# R31 Drift build (help)



## Proudy (Feb 27, 2013)

So i am interested in building a track only drift car, my neighbor has offered his R31 (think its executive) for $500, its got a RB30E and is an auto.

I will explain my plans and would love for you to post your opinions/suggestions 



The diff i will buy a mini spool for (to lock the diff).

I will convert it to a manual but unsure of what model gearbox.

Originally i was going to spend the $$ to throw a RB25DET into it but i have heard about the RB25/30DET builds (rb25det header with rb30e bottom end) and i think i might have a go at it, wondering what turbo, pistons, etc. i will need and what ecu i will need to run it, or chip, etc. and would it be suitable to bore out the bottom end (just reminding everyone i am a complete newbie with all of this).

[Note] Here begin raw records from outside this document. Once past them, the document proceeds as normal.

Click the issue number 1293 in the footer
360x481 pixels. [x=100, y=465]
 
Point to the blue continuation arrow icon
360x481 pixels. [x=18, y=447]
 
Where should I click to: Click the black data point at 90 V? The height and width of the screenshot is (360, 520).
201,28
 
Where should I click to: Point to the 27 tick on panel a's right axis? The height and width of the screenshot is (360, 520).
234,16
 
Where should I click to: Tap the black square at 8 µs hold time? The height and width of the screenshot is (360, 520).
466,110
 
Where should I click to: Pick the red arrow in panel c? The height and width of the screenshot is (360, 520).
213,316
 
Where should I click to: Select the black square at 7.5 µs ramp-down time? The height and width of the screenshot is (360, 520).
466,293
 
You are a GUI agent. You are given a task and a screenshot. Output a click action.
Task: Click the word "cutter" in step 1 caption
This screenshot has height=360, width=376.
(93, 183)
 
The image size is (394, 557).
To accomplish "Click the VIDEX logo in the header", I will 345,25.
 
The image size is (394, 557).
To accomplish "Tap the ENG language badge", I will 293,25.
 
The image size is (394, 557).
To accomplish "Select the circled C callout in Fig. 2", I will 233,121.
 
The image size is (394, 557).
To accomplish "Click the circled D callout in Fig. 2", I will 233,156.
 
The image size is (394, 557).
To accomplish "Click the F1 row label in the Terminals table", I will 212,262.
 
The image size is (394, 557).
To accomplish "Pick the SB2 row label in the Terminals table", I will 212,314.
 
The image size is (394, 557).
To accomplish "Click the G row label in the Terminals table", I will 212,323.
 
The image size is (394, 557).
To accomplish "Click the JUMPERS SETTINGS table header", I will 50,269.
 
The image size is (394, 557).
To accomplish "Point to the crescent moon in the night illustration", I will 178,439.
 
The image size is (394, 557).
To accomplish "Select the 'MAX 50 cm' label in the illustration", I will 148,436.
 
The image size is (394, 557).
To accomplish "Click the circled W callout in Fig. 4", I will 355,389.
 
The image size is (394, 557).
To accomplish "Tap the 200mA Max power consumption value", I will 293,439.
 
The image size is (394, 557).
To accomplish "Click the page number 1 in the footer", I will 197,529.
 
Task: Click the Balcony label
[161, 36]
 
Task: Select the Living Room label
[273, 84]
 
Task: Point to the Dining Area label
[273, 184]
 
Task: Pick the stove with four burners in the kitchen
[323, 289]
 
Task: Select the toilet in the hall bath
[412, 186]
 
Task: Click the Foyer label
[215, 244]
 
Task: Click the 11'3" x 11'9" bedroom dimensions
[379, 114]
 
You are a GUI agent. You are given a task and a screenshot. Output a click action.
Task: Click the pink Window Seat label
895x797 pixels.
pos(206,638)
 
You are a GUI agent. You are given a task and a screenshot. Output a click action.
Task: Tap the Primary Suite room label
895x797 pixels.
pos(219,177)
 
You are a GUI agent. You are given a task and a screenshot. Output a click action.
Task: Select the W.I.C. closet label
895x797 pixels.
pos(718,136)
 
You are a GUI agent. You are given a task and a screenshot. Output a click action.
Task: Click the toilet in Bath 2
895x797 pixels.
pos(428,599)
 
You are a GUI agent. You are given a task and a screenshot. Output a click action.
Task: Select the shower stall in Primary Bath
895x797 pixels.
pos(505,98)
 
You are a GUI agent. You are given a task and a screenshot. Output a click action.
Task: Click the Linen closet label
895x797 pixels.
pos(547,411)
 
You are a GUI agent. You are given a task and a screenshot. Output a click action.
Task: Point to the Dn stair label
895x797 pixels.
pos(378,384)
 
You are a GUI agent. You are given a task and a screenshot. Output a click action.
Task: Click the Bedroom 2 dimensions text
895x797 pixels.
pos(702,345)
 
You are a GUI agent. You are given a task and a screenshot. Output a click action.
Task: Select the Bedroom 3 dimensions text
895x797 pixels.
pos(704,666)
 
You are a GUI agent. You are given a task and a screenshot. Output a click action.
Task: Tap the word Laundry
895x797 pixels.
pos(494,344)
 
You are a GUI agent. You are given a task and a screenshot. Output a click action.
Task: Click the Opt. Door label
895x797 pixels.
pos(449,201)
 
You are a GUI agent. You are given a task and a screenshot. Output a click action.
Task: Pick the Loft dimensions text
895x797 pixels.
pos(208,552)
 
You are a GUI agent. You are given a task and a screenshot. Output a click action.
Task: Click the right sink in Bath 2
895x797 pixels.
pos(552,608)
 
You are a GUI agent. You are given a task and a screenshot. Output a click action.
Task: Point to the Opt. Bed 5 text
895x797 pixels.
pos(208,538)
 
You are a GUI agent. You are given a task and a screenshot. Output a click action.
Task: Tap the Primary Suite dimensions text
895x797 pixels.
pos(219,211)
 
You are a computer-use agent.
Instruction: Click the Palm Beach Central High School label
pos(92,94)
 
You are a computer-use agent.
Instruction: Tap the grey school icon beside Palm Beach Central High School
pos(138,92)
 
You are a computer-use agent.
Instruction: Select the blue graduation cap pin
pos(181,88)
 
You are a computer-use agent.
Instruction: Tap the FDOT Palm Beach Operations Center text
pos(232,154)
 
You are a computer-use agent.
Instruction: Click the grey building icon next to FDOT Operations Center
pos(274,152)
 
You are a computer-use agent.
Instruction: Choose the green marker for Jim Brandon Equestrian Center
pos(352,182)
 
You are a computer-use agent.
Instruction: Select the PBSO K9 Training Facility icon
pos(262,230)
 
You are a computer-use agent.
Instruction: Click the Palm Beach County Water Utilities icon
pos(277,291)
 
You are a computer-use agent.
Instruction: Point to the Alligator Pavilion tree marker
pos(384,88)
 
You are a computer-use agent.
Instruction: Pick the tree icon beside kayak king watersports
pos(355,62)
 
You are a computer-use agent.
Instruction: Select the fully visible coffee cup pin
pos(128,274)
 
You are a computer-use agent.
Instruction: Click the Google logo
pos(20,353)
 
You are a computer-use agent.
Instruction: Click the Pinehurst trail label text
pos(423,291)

I was looking at some coil overs and another newbie question while I'm at it is can you adjust the camber with all coil overs or just some? (I'm thinking of buying s13 type of coil overs and modifying the body to fit).

most drift pig cars i see seem to have spacers between the hubs and rims (just a guess because of how far the wheels stick out) and thinking this would be a great idea because it seems like it would make the car less likely to want to flip (not quite sure how to put it).

This car will be used for drift only purposes and by no means at all do i care about the looks 

That's all i can think of in a nutshell
Thanks in advance for every ones input !


----------



## spinnanz (Mar 29, 2011)

your in oz or nz?


----------